Of course, the idea of sport as a made-for-television event will be nothing new to any Premier League fan forced to swap shifts at work because Sky have moved the fixtures around again. Similarly, television has long had an influence on the cosmetics of sports, from yellow balls in tennis to replay technology. But this feels a step beyond: a willingness by governing bodies and bright entrepreneurs to renegotiate the very fundamentals of sport – not just its aesthetics but its rules, rhythms and traditions – in an attempt to keep pace with the marketplace. 

Some sports are further along the curve than others, but ultimately none is exempt. Golf has been flirting with more TV-friendly formats for years, with its latest wheeze taking place next week in Japan. On Monday, Tiger Woods, Rory McIlroy, Jason Day and Hideki Matsuyama will compete in a televised skins game, where each hole offers prize money to the winner. And perhaps the greatest triumph of manufactured sport in recent times was Eliud Kipchoge’s 1:59 challenge in Vienna. Part inspiring triumph of human will, part weird shoe advert, it offered up an acutely TV-influenced vision of sport: one in which the audience will forgive virtually any amount of artifice if the spectacle is compelling enough. 

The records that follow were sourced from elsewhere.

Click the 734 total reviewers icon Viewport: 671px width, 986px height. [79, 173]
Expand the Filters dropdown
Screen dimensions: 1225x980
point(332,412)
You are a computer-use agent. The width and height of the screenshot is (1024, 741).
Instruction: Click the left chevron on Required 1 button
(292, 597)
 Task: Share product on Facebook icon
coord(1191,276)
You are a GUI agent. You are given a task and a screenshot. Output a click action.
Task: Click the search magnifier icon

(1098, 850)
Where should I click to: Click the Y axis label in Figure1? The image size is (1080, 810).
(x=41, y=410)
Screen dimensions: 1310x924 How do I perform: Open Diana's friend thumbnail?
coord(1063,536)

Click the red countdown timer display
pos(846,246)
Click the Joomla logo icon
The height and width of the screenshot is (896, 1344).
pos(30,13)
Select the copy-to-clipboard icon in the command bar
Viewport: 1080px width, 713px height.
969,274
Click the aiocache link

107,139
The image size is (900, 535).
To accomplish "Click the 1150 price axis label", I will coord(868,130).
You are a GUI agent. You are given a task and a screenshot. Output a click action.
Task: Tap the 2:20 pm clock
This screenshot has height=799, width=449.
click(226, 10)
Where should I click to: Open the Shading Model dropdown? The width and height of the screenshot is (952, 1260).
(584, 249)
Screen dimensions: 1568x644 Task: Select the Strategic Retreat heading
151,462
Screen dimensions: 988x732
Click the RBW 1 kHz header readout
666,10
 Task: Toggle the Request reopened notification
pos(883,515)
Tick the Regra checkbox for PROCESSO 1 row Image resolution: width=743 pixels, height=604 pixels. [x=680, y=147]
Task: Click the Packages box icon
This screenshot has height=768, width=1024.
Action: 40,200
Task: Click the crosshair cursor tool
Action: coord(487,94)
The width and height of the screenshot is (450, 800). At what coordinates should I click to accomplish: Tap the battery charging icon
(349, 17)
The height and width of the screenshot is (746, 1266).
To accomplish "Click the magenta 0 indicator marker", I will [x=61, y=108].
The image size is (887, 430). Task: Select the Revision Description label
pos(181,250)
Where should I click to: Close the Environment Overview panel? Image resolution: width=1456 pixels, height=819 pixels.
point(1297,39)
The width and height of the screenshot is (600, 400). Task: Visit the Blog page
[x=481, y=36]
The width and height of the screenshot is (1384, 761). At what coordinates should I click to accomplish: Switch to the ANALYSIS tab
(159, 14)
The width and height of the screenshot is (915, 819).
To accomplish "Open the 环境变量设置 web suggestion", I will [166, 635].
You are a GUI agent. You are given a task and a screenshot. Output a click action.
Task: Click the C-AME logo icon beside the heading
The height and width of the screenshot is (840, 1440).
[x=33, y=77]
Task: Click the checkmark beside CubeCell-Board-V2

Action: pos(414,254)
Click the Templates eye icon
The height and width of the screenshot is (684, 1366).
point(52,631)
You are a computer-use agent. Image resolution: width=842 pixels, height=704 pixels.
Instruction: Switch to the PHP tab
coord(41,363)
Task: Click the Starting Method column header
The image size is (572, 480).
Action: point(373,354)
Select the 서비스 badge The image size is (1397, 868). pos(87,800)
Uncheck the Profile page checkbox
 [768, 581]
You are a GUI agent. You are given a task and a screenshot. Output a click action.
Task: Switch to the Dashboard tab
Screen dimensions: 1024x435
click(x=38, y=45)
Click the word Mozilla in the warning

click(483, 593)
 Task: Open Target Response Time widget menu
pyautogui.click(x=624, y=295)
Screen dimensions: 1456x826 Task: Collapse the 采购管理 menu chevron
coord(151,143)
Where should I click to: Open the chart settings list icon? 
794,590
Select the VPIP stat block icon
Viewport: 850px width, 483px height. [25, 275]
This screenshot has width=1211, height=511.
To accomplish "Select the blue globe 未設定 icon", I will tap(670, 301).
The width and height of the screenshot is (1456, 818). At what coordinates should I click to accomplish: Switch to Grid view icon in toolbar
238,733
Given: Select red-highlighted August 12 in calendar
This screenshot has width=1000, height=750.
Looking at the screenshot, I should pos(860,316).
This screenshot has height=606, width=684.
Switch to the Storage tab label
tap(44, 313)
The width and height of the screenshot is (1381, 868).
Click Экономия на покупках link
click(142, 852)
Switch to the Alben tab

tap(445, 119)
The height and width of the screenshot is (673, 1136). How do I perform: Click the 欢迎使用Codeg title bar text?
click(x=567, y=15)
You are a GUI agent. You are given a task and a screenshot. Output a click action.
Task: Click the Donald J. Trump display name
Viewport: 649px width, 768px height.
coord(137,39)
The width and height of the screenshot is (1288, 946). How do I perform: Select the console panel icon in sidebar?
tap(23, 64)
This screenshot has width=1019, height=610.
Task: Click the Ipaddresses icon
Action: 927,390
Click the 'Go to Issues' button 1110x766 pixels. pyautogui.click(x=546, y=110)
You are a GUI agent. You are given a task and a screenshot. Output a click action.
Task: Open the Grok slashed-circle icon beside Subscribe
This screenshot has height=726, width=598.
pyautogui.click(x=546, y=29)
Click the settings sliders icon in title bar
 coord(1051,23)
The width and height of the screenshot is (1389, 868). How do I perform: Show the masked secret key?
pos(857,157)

And in any case, perhaps we’re getting hung up on this concept of sport as some chaste, crystalline ideal of authenticity. Perhaps future generations will regard our scrupulous distinction between “sport” and “entertainment” as a quaint affectation, two parts nostalgia to one part pedantry, like splitting the difference between cinema and film. Perhaps it’s pointless shoving things like Test cricket or bunch sprints down people’s throats when the marketplace tells us so clearly that it doesn’t want them. Ultimately people desire what they desire, and any self-respecting market economy will make sure that at the right price, they’ll get it. What you call it: well, that’s the least of anybody’s worries.